Geography is a flavor, and finding the right roast is a journey. In each hemisphere where coffee is grown, there are a multitude of climatic variables and conditions that have to all come together perfectly, season over season, in order for coffee to adapt to its surroundings. In a majority of coffee growing latitudes in Africa, flowering happens slowly, thanks to the cool nights and warm days, and the flavors have more time to develop. These beans have a longer time to evolve, are softer, and produce sweeter flavors. They are typically roasted to reveal high levels of diversified compounds, with the goal to reveal a complex treasure of flavors locked in at origin.

At other latitudes where coffee is also grown, because of warm nights and warm days, the flower falls off and the bean matures quickly, thereby making the bean harden. When a bean is hardened, it becomes more dense, thereby requiring a different roasting method to extract the flavor. It is here, yet again, the art of roasting is a craft that pays homage to origin and all her variables.

Stori Coffee Espresso Roast

How Does an Espresso Roast Impact the Taste of Coffee?
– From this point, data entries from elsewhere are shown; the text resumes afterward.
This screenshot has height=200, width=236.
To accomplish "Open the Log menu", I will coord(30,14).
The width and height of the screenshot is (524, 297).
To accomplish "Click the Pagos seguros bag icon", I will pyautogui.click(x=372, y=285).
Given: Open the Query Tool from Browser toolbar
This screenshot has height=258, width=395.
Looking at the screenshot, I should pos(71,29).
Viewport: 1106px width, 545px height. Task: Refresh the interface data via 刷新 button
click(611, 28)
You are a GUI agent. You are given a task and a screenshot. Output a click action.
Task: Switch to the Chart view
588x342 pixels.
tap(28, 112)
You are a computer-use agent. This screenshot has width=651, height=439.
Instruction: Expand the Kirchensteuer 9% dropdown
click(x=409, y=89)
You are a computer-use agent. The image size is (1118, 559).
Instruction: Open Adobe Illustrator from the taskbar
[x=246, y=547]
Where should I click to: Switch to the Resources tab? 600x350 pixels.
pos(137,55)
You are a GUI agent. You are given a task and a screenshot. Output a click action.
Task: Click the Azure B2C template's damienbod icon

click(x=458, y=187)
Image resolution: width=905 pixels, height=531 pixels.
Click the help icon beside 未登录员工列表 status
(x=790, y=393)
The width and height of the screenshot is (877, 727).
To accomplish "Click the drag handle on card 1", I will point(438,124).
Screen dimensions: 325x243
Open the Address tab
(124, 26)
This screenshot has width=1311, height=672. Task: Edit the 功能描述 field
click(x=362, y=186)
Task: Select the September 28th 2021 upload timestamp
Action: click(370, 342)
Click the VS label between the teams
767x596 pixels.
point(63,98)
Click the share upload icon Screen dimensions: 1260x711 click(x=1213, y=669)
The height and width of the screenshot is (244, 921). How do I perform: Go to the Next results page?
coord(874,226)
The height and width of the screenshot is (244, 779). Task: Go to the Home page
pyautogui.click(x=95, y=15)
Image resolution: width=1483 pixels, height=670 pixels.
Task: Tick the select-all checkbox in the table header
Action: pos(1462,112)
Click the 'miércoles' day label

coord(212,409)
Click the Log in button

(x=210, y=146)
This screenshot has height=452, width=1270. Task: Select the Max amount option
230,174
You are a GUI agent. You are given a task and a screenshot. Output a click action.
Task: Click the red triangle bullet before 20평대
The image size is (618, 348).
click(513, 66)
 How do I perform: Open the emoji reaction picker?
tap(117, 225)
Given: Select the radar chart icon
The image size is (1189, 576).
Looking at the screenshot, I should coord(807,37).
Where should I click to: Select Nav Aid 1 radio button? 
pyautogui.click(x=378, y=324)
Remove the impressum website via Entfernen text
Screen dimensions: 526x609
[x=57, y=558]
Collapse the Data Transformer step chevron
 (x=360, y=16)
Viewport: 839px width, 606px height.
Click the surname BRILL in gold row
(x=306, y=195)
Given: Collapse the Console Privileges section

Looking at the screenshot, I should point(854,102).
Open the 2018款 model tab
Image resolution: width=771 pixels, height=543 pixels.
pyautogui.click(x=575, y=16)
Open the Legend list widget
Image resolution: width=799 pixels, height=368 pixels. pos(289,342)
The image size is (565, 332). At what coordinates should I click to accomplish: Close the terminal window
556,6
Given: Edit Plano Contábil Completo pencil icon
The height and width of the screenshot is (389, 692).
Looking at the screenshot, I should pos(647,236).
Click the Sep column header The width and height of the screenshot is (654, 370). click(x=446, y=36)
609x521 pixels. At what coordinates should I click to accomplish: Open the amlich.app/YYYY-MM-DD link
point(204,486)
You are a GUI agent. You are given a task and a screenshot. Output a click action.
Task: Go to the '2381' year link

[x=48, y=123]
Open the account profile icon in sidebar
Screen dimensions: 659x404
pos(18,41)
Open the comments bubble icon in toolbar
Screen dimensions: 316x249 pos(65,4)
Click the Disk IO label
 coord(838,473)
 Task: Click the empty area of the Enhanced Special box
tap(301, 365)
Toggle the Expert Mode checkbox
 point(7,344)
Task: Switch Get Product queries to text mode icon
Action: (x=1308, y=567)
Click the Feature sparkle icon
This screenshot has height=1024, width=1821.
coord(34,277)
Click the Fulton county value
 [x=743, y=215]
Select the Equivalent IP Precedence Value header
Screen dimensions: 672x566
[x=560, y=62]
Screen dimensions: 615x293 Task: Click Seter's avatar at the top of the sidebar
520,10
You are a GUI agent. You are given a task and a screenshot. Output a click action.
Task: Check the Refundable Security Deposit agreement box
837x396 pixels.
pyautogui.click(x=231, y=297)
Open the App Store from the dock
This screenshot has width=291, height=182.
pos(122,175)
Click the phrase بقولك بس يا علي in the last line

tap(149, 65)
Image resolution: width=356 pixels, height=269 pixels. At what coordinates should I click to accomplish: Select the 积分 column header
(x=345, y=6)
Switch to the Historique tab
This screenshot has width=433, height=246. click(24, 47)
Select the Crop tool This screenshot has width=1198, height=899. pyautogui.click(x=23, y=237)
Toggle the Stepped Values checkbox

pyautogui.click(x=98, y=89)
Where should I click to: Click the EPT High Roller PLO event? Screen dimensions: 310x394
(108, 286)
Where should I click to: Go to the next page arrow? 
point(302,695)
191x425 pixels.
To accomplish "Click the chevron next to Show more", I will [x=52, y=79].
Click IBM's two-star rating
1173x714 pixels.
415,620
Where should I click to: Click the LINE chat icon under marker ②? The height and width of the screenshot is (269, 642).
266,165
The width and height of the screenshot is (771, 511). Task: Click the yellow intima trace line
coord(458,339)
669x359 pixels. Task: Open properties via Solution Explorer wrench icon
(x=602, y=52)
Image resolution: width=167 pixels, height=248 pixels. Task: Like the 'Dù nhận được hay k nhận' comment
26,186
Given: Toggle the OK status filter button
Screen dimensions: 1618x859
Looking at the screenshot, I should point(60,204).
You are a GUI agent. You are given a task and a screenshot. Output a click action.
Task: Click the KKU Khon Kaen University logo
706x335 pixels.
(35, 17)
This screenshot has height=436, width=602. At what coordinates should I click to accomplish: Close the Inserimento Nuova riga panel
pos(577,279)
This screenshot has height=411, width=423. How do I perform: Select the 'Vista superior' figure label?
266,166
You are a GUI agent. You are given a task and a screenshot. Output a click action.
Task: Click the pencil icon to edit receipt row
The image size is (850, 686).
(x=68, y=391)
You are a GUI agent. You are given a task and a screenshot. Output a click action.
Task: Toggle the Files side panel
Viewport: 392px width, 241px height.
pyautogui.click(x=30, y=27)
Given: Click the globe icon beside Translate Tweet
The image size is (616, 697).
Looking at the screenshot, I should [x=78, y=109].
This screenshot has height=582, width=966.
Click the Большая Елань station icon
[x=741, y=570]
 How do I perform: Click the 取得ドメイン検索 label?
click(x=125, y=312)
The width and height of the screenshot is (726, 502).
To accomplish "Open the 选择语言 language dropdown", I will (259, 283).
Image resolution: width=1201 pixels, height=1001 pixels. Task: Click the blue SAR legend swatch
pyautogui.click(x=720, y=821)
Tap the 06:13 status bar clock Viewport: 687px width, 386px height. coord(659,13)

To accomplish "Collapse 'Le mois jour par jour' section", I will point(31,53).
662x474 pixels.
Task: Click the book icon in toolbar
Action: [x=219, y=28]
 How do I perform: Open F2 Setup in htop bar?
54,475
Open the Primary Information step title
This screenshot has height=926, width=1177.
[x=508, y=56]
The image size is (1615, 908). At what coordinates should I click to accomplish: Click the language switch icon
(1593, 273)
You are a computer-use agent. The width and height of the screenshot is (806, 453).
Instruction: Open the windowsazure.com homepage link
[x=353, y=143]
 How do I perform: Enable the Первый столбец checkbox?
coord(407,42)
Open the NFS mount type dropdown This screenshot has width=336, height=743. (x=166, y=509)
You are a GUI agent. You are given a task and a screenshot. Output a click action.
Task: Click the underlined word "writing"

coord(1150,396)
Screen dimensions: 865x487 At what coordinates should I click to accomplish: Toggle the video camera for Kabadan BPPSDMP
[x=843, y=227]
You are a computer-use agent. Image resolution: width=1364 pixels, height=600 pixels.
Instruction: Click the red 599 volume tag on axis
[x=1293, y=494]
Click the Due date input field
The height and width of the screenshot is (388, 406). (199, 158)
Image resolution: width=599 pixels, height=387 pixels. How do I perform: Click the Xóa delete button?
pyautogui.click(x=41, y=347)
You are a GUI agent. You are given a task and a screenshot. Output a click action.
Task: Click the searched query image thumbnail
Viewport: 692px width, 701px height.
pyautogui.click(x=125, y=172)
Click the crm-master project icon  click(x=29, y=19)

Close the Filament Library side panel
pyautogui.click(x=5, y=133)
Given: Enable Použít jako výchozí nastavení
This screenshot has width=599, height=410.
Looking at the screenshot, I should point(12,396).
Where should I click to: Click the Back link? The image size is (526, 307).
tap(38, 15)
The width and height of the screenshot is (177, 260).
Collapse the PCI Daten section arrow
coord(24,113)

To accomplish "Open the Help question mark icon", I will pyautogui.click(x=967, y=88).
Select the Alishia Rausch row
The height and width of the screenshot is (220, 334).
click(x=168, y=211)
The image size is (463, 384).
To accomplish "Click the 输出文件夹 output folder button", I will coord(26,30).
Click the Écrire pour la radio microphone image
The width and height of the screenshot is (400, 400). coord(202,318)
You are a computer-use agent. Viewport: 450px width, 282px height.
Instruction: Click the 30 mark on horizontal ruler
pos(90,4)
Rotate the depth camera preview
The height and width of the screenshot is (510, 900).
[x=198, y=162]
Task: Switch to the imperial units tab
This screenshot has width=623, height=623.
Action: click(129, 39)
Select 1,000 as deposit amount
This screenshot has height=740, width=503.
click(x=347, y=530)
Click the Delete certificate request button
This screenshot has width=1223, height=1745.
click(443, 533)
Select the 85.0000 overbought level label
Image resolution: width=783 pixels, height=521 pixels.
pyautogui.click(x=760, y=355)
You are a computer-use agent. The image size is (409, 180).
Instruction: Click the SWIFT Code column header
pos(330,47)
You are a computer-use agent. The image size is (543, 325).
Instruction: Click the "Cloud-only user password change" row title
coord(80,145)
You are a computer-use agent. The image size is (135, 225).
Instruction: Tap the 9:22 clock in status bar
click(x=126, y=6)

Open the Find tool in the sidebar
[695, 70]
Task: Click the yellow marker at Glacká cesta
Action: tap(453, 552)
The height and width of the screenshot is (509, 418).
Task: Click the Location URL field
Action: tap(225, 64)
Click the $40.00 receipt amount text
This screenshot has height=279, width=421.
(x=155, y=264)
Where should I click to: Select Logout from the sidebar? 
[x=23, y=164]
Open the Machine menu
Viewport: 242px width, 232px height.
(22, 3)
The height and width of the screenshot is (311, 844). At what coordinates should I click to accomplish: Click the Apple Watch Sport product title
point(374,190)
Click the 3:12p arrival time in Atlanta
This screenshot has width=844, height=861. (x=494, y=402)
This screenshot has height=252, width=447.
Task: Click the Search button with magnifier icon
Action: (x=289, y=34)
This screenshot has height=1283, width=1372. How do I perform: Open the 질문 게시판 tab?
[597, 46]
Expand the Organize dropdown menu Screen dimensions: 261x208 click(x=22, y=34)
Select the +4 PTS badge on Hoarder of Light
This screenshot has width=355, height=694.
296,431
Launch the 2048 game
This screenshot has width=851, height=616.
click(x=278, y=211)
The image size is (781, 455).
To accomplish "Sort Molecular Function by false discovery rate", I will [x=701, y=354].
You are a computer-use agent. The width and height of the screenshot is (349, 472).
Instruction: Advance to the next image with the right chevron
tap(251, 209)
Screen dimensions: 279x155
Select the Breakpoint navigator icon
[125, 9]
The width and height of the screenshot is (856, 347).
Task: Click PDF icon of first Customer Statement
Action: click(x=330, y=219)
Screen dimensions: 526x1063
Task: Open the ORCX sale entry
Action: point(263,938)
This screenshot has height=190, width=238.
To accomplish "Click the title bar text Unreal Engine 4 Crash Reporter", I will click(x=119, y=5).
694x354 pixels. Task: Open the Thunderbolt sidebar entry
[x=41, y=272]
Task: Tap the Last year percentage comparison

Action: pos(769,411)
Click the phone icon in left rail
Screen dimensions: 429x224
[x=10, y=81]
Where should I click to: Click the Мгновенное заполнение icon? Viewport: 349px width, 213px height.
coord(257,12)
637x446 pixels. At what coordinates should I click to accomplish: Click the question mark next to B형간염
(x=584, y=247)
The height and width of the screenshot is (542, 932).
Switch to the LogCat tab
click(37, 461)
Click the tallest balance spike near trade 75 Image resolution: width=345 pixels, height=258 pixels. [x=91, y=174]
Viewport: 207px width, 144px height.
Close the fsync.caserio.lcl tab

When you order a shot of espresso, it doesn’t mean you're getting espresso roast. A lot of coffee shops use espresso machines to make their coffee drinks, but they can use any type of roast. So always keep in mind, espresso roast and espresso shots are two different things. 

Espresso roast is a beautiful way of expressing a coffee’s smooth texture. It is also ideal if you’re looking for a coffee you can modify with different additives like cream, sauces and velvety foam/milk. The flavors are usually earthy, introducing silky texture on your palette. The appearance of the roasted coffee bean usually appears oily because the heat has made the beans ‘sweat.’

Like an artist, roasters will take considerable time selecting their coffees, combining different origins with different roasting temperatures in order to achieve an espresso roast that defines their signature roast. So, when buying your espresso roast, see if you can find its origin and roots, and then, dig into how it was processed, and ultimately, how it was blended and roasted. What story is your coffee telling?

How Does a Medium Roast Impact the Taste of Coffee?

A medium roast has been roasted between 415F-435F, with a dry and caramel (color) looking appearance. Its acidity is medium to high, depending on the origin, with a medium body, and typically, exploding with aromatics. In some roasts, there is still a hint of green coffee, and sharp sweetness; a typical third-wave coffee roast profile. A medium roast is as close as you can get to having your cake and eating it too. The aromatics have been preserved, there’s some acidity, and the flavor is pronounced enough that if you add milk and sugar, it won’t be lost.

As soon as you grind a medium coffee, you’re breaking compounds you haven’t burnt out and you get to smell those explosive aromatics. The coffee was pulled from roasting just before burning out those flavors, and they’ve been intentionally preserved for the moment when you grind your beans.

Another little fun fact for your coffee tool belt is that medium roasts lend themselves to cold brews because they cool nicely.

How Does a Light Roast Impact the Taste of Coffee?

When you’re looking at a light roast, the surface area of the coffee is typically pretty dry. It’s been roasted at around 400F. Light roast actually has the highest caffeine content of all the roasts.

From an acidity standpoint, a light roast is as high as it gets. Its body is faint because you haven’t applied heat long enough to burn through the compounds. There are aromatics that have started to bubble on the inside of the bean, but have not exploded yet. And when you grind your coffee the aromatics pop and engulf the air. Light roasts typically have high complexity. There’s a high green coffee distinctive flavor, and this coffee may be lower in sweetness, but due to its high acidity, the sweetness is substituted by juicy traits.

What Roast do you Enjoy?

After learning about the different ways roasting coffee impacts flavor, what do you notice about the coffee you drink? What roast is it? Can you taste complexity in flavors? Do you think there’s another type of roast you’d now like to try? At Stori Coffee, our Founders Series Coffee is a medium roast. What do you notice about its flavors?